What to produce: Every line of the records must be repeated exactly; pictures stay out.

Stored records
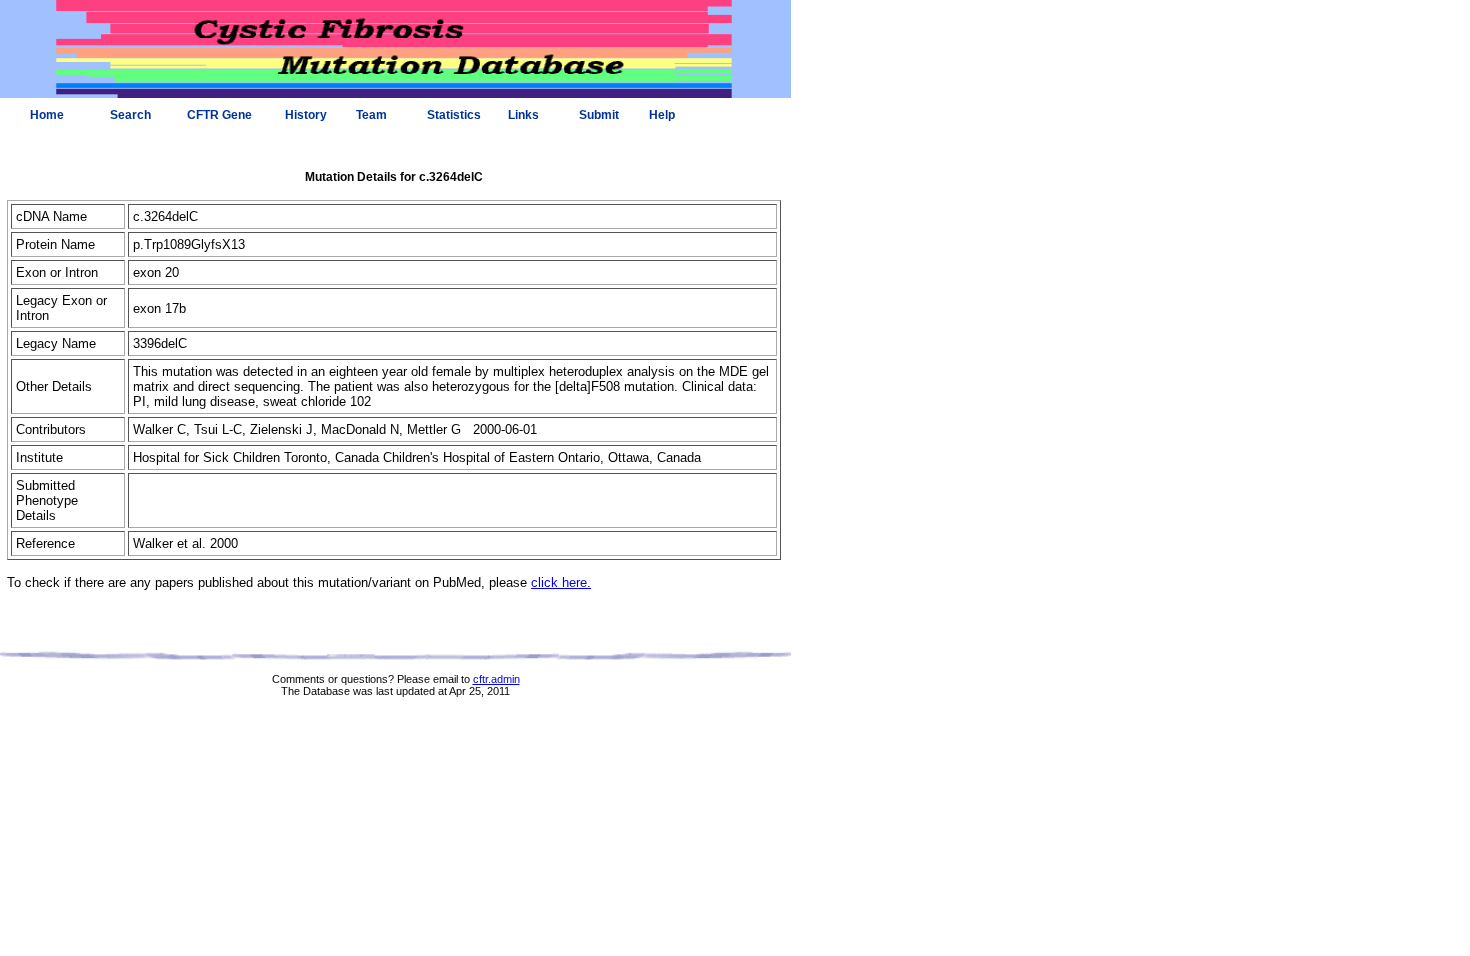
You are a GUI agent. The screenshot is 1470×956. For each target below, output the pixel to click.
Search (130, 115)
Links (523, 115)
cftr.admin (496, 679)
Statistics (454, 115)
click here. (561, 582)
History (306, 115)
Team (371, 115)
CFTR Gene (219, 115)
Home (47, 115)
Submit (599, 115)
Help (662, 115)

Exercise result:
You are a GUI agent. The screenshot is 1470×956. For each target below, output the pixel to click.
Search (130, 115)
Links (523, 115)
cftr.admin (496, 679)
Statistics (454, 115)
click here. (561, 582)
History (306, 115)
Team (371, 115)
CFTR Gene (219, 115)
Home (47, 115)
Submit (599, 115)
Help (662, 115)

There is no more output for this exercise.